Perşembe, Kasım 02, 2006

Monologger

Senelerden xyza
Karşınızda bir ifade çuvalı ve evrimin mükemmel marazası,,
Öldürmek için yaşama dalında ödül bu sene ego 7 ye varmıyor,
Et çorbası,ruhik-zi ,kulak zarında yoğun zorlanmalar,gerçekten uyuşturulma ihtiyacını önemsemenin getirdiği sevecen halüsinasyonlar, lütfen silahını bırakır mısın?
Ödüllendirilmek için freud,tüketim ve pala bıyıkların ardına gizlenmiş babacan bir mastürbasyon,,,
şöyle ki ,herkes birbirine katlanmak konusunda bu kadar talepkar ve istekli davranmamaya başladığı zaman herşeyin daha iyi olacağını düşündüğü için kendine acı çektirmekten zevk alan insan otobüste yanıma oturdu dedi ki:
x-eğer başka bir yolu olsaydı bunu bulmama izin verir miydin?
◇ ◇ ◇ ◇ ◇ ◇ ◇
- _Alıştırma amacı_: Alıntıda "Senelerden xyza" sözcüklerini içeren yerle açılıp "izin verir miydin?" sözcükleriyle kapanan bölümü kelimesi kelimesine aktarın. Satırların bu alıntıyla hiçbir ilgisi yoktur.

- _Sağlanan satırlar_:
◇ ◇ ◇ ◇ ◇ ◇ ◇
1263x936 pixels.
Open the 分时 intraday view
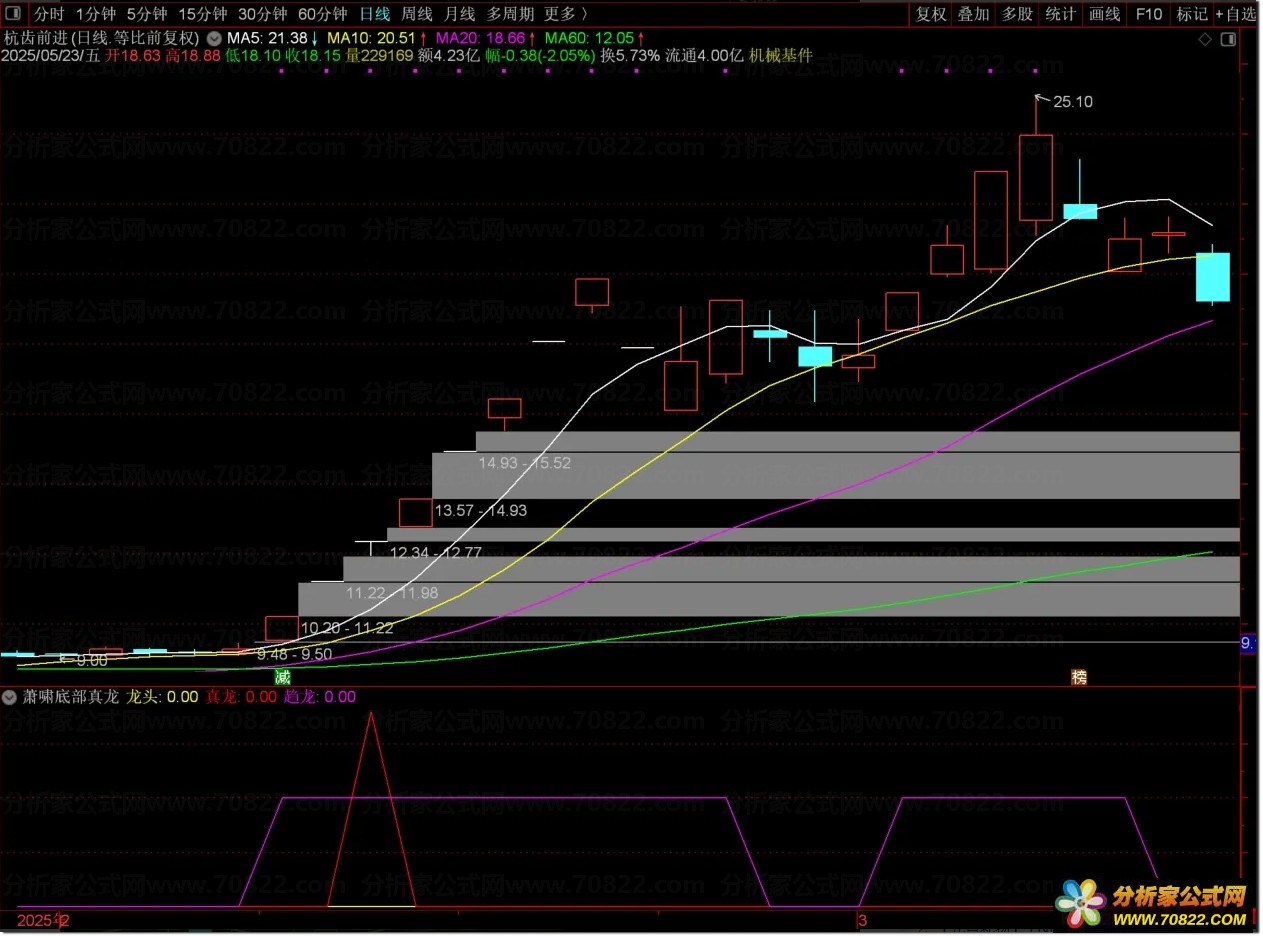click(48, 14)
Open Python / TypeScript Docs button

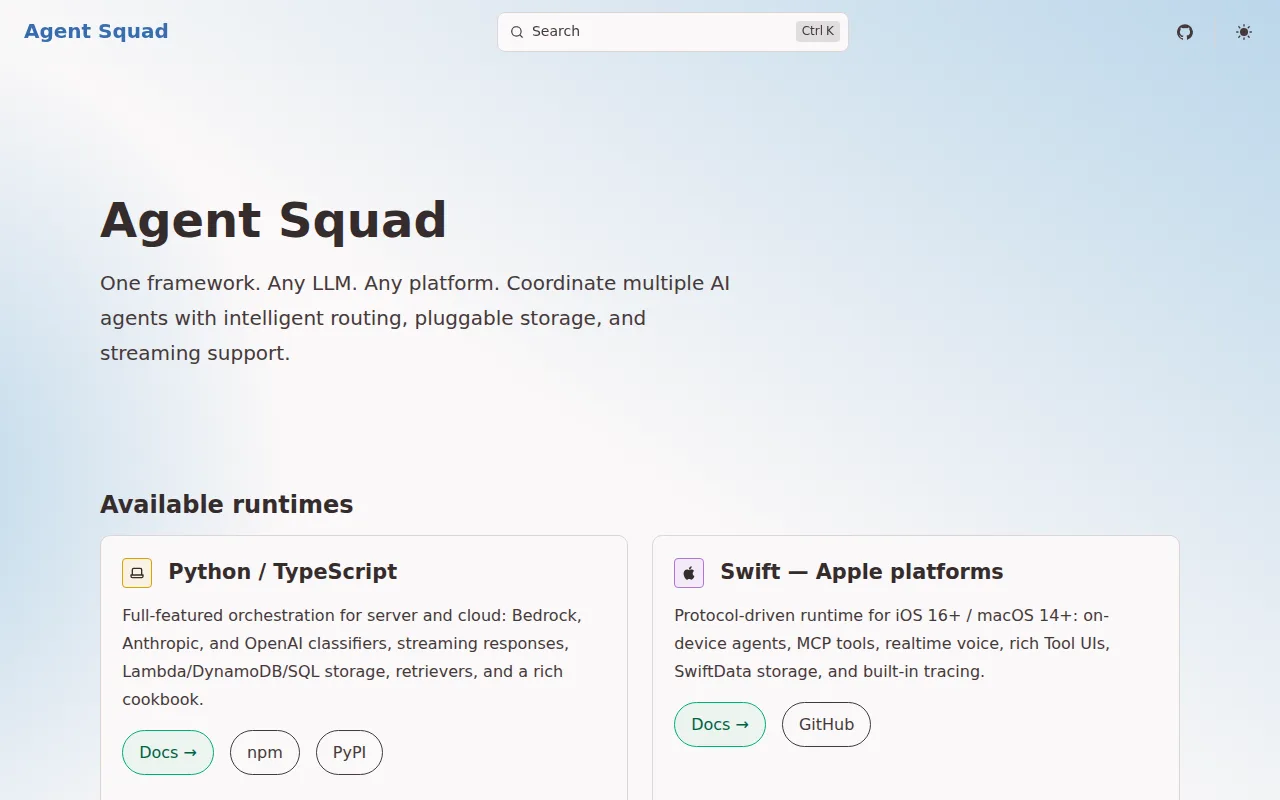click(x=168, y=752)
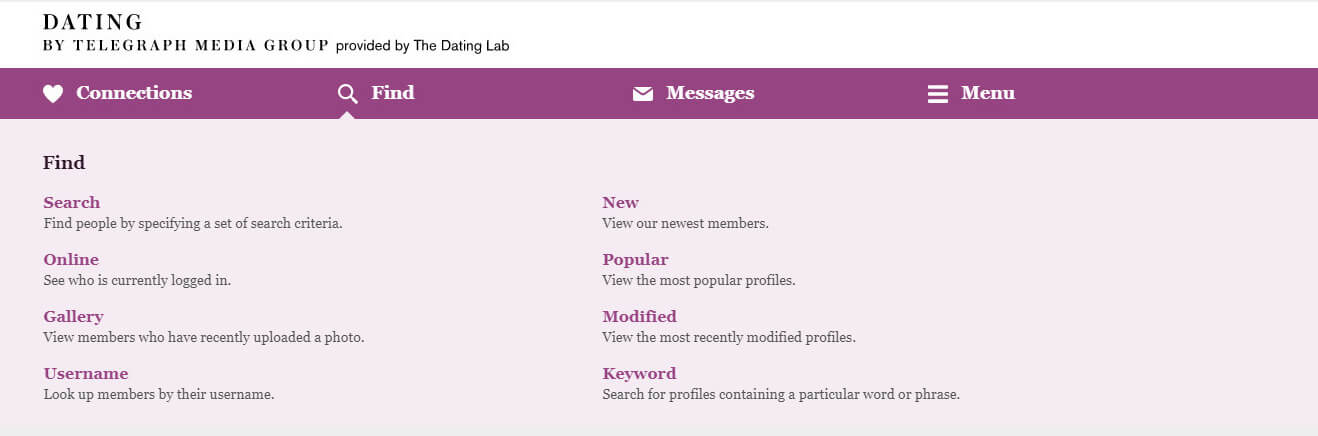Select the Modified profiles link
1318x436 pixels.
[639, 316]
◇ ◇ ◇ ◇ ◇ ◇ ◇
- _Görev çıktısı_:
Senelerden xyza
Karşınızda bir ifade çuvalı ve evrimin mükemmel marazası,,
Öldürmek için yaşama dalında ödül bu sene ego 7 ye varmıyor,
Et çorbası,ruhik-zi ,kulak zarında yoğun zorlanmalar,gerçekten uyuşturulma ihtiyacını önemsemenin getirdiği sevecen halüsinasyonlar, lütfen silahını bırakır mısın?
Ödüllendirilmek için freud,tüketim ve pala bıyıkların ardına gizlenmiş babacan bir mastürbasyon,,,
şöyle ki ,herkes birbirine katlanmak konusunda bu kadar talepkar ve istekli davranmamaya başladığı zaman herşeyin daha iyi olacağını düşündüğü için kendine acı çektirmekten zevk alan insan otobüste yanıma oturdu dedi ki:
x-eğer başka bir yolu olsaydı bunu bulmama izin verir miydin?